Z końcem grudnia przestanie obowiązywać rozporządzenie z 6 maja 1997 roku (Dz.U. Nr 57 poz. 358) w sprawie określenia warunków bezpieczeństwa osób przebywających w górach. Te regulacje nakładają na zorganizowane grupy udające się w góry obowiązek wynajmowania przewodnika. Akcja społeczna Wolne Przewodnictwo uważa je za absurdalne, gdyż zmuszają organizatorów wycieczek, nawet tych dla dorosłych, do wynajęcia przewodnika choćby na spacer do Morskiego Oka. W chwili, gdy rozporządzenie wygaśnie, nie będzie już jednoznacznych podstaw prawnych do utrzymania takiego nakazu.
Dyrektor Tatrzańskiego Parku Narodowego Paweł Skawiński zapowiedział jednak, że obowiązek wynajmowania przewodnika w Tatrach nie zostanie zniesiony. Dyrektor zamierza wydać stosowne zarządzenie.
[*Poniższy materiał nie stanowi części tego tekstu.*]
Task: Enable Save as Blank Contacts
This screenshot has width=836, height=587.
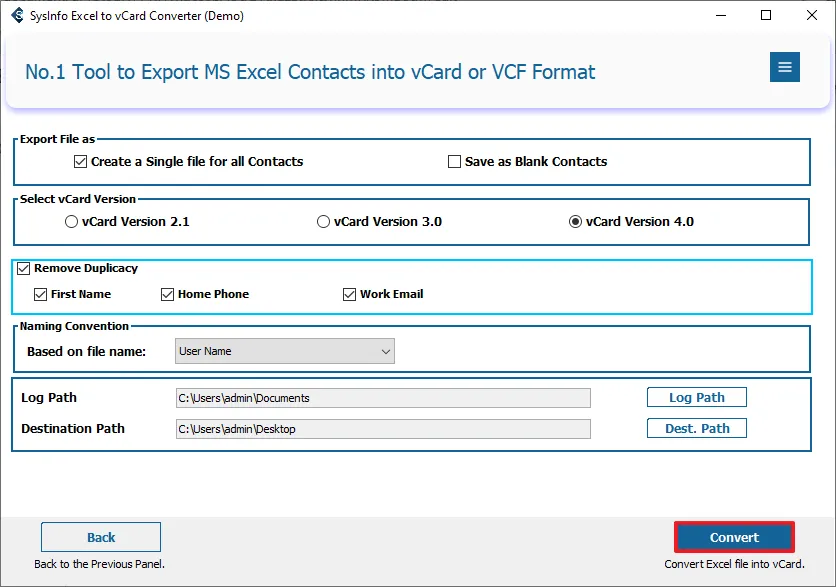Action: point(455,161)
Nie chce zdradzić, co dokładnie w przepisach się znajdzie, ale wiadomo, że pojawi się tam nakaz wynajęcia przewodnika przez organizatorów wycieczek szkolnych.
- W ten sposób chcemy przeciwdziałać takim tragediom, jak ta, gdy kilka lat temu pod Rysami zginęła grupa nastolatków prowadzona przez nauczyciela geografii – argumentuje Szymon Ziobrowski z TPN.Dodaje, że wygaśnięcie przepisów, które mówią o obowiązku wynajęcia przewodnika nie oznacza, że dyrektor TPN ma związane ręce. 31 grudnia wchodzi bowiem w życie ustawa o bezpieczeństwie i ratownictwie w górach (Dz.U. z 2011 r. nr 208, poz. 1241).
– Nakłada ona na dyrekcję parków narodowych obowiązek zapewnienia bezpieczeństwa osobom przebywającym w górach – wyjaśnia. To na tej podstawie dyrektor TPN planuje wydać swoje zarządzenie.
Reklama
– Jeżeli okaże się, że nakaz, jaki chce zawrzeć w zarządzeniu dyrektor, nie będzie stał w sprzeczności z żadną regulacją, a jedynie doprecyzuje obowiązujące przepisy, to nie będzie w tym nic złego – mówi Alicja Lidzińska z kancelarii Gide Loyrette Nouel.
Tymczasem według akcji społecznej Wolne Przewodnictwo nakładanie obowiązku wynajęcia przewodników na organizatorów wycieczek po ustaniu przepisów będzie niezgodne z prawem. Każda grupa, która zostanie do tego zmuszona, będzie mogła skierować sprawę do sądu. I będzie miała spore szanse na to, by taką sprawę z Tatrzańskim Parkiem Narodowym wygrać.